O salto alto

O padre não a convenceu. A professora desistiu na terceira conversa. Sua mãe, autoritária e controladora, não conseguiu.

Aquela mulher, filha de pais separados, ainda era menina demais para entender aquela gente metida a sabe tudo. Aquela menina, filha de pais ausentes, já era mulher para entender que, dali pra frente, ela tomaria as decisões da própria vida.

Já na casa dos avós, ela ainda precisaria acostumar a não tomar Nescau todas as manhãs. O salário de aposentado do avô só dava para café, leite e um pão de milho raspado na manteiga.

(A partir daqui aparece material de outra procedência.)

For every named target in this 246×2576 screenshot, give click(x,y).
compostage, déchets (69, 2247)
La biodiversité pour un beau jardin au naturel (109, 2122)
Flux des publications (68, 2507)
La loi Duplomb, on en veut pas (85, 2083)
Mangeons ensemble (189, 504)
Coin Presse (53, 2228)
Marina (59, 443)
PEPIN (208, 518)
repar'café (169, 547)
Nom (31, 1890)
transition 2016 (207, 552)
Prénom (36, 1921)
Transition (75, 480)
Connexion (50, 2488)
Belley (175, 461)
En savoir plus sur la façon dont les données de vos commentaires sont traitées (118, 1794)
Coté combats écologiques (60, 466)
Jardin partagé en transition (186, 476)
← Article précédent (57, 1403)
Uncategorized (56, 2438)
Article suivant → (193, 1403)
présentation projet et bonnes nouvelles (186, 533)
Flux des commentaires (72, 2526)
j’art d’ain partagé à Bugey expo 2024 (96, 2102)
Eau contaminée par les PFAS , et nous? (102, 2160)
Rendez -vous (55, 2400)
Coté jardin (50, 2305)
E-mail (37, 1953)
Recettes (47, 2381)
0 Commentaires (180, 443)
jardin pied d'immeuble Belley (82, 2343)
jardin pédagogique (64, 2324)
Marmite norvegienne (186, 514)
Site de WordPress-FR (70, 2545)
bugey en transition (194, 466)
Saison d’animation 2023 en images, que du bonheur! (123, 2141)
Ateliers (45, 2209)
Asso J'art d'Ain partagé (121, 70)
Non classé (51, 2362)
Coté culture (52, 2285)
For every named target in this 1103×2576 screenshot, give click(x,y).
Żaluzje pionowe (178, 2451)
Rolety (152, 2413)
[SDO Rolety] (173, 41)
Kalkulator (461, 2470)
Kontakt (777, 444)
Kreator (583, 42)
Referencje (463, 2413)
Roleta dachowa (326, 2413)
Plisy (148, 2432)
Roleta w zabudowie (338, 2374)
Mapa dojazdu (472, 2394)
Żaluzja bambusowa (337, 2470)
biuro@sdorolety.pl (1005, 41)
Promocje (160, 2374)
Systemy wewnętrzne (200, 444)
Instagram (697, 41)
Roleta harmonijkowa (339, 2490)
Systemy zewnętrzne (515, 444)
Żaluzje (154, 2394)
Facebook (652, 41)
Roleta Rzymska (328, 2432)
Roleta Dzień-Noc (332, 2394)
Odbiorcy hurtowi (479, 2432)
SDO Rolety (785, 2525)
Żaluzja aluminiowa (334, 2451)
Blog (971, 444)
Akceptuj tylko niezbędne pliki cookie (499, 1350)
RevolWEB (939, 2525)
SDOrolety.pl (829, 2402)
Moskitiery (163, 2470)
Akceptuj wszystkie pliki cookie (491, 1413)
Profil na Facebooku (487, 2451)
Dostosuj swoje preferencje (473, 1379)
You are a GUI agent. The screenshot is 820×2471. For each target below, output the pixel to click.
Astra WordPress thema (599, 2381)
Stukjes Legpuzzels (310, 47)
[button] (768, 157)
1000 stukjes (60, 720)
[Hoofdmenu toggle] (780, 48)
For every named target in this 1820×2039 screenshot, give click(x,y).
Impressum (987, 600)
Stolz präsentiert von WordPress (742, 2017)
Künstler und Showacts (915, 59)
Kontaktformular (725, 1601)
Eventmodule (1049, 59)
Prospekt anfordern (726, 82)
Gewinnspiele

Os dias – implacáveis – vieram um por um. Seus olhos já haviam desinchado, mas o coração ainda não. Sofria escondido. Sua avó via sorriso e um leve mau humor pela manhã, nada além. À noite, cada gota de lágrima que dançava o tango na pele lisa era seca com um edredom de corações estampados. Um contraste entre o sombrio e o delicado. Será que a vida sempre teria corações para secar as lágrimas? Ela ainda não sabia responder.

Conforme a realidade batia na porta, ela também foi se modificando como pessoa. Ouviu dizer que se reinventar era possível; passou a sonhar acordada com as possibilidades boas de um dia seguinte.

No trabalho era conhecida pela determinação. Sabia onde queria chegar e sabia quais coisas tinha que superar. Tinha um chefe desagradável que não economizava olhares para suas coxas e seu decote. Ela não ligaria de uma olhada rápida. Mesmo. Mas aquilo era uma constante. Uma triste constante. A arrogância no olhar dele a torturava. De cabeça evoluída, ela pensava: sairia com um canalha, com um pé rapado, um estressado; mas se conhecia o suficiente: jamais daria espaço para um arrogante.

E, durante o barulho ritmado de seu salto alto, a vida se desdobrava, se revelava. Empregos novos vieram, até uma nova pessoa que a tirou alguns traumas e tabus. Que a fez feliz por dois anos, mas nunca soube exatamente quem era aquela mulher. Não que ele desconfiasse de algo; ela é que guardava segredos de dor. Desses que geralmente ficam escondidos até nosso último suspiro.

Em uma das reviravoltas cotidianas, ela decidiu entender um pouco sobre aquilo que a carne e os ossos escondem. Tinha feridas que haviam ultrapassado qualquer descrição que a medicina podia dar: a dor vinha da alma. Estava decidida a enxergar o que havia por dentro de si.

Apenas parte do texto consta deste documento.